You'll see schools of every type of fish. You'll see sharks. It's a wonder of the world, and yet it's a 15-minute boat ride from the cay, so to be able to take an new snorkeler and say, "Look, you swim over. It's only this deep from the boat, over this hole. You don't have to be able to dive. All you have to do is put on a goggle and breathe through a snorkel, and you’re given this opportunity to see this wonderland that's right at the doorstep."
4. Outside of the Bahamas, where are each of your favorite places to travel to?
David: Southeast Asia. Both of us, pretty much.
Michael: Yeah. We love southeast Asia.
David: We're going back again this year, for five, six weeks. We’re spending a lot of time in Thailand, and this time we're going and add on Bali, Laos and southern China.
Bangkok's pretty far up there [as far as our favorite cities]. It's a staple when we go away for a long time. I think we could spend two weeks in Bangkok and not get bored. I mean, it's just a great mixture, between the food, the culture, the people, the nightlife, the shopping. It's a fantastic blend.
5. When you guys are traveling, what's something that you always take with you?
Michael: A camera, which is just my phone—an iPhone. Nothing in particular. We've got to the point where we'll just buy extra luggage if we need it.

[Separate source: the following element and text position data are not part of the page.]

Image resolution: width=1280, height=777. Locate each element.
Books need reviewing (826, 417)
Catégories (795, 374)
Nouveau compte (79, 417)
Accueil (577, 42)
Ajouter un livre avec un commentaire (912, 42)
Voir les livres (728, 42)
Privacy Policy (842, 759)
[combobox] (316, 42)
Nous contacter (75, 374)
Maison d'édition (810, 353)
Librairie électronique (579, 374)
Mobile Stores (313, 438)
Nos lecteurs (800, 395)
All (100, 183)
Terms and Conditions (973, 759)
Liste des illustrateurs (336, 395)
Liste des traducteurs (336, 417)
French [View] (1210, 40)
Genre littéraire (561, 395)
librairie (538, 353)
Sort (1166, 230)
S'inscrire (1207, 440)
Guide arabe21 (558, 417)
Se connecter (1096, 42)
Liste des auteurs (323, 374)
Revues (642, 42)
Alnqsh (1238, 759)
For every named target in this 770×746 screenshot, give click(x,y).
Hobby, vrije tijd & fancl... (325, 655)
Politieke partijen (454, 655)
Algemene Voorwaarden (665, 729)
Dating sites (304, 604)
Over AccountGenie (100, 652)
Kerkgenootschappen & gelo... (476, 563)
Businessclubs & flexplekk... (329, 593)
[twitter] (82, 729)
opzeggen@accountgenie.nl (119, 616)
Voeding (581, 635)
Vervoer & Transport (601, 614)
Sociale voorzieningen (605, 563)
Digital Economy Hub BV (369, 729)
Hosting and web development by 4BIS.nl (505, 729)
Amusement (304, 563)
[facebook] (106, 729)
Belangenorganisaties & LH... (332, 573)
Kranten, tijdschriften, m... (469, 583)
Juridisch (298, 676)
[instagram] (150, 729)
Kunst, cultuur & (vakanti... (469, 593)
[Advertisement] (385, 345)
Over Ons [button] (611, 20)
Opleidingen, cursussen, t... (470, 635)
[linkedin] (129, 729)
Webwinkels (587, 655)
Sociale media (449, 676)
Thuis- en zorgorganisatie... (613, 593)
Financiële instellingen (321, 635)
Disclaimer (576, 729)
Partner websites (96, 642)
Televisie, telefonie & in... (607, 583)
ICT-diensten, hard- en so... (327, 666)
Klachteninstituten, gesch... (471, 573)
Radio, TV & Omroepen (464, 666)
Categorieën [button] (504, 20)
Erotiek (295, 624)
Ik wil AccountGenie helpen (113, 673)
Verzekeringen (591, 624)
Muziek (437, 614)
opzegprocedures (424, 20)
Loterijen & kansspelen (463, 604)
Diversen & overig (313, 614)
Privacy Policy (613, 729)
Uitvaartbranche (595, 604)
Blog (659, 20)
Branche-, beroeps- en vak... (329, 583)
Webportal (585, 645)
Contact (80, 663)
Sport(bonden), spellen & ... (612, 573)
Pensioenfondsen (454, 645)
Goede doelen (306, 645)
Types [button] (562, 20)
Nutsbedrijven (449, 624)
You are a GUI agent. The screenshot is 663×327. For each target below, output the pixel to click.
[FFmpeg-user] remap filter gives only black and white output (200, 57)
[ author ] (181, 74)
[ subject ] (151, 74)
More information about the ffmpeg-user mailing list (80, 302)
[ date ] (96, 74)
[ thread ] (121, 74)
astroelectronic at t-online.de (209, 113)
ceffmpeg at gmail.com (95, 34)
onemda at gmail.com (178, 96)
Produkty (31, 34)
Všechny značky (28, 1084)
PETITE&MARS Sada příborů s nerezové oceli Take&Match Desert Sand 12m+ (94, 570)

David: We traveled once with close to 200 kilos worth of luggage, and that was after our wedding. It was five or six weeks—it was just like, "Never again." We’re downsizing.
Michael: You end up with a travel uniform, where it goes into the dry cleaners or the laundry, and it comes back out, you put it on the next day. You end up wearing basically the same stuff all the time.
But I think the biggest travel component for us is, now we connect with friends in different cities, so there's very few cities that are best left to the tourists. Nearly every city that has any real attraction is an insider city. Bangkok, on the surface, is noisy and loud and polluted and not easy to understand. Once you get underneath the surface, it's just an amazing city.
We take relationships with us. Every time we go to a city where we know good people, you're not begging to try and understand what's going on. You're going straight to the restaurant that just opened three days ago, that's already the number-one restaurant. It's those relationships that give you the insight into a city. That's probably the thing we take with us every time.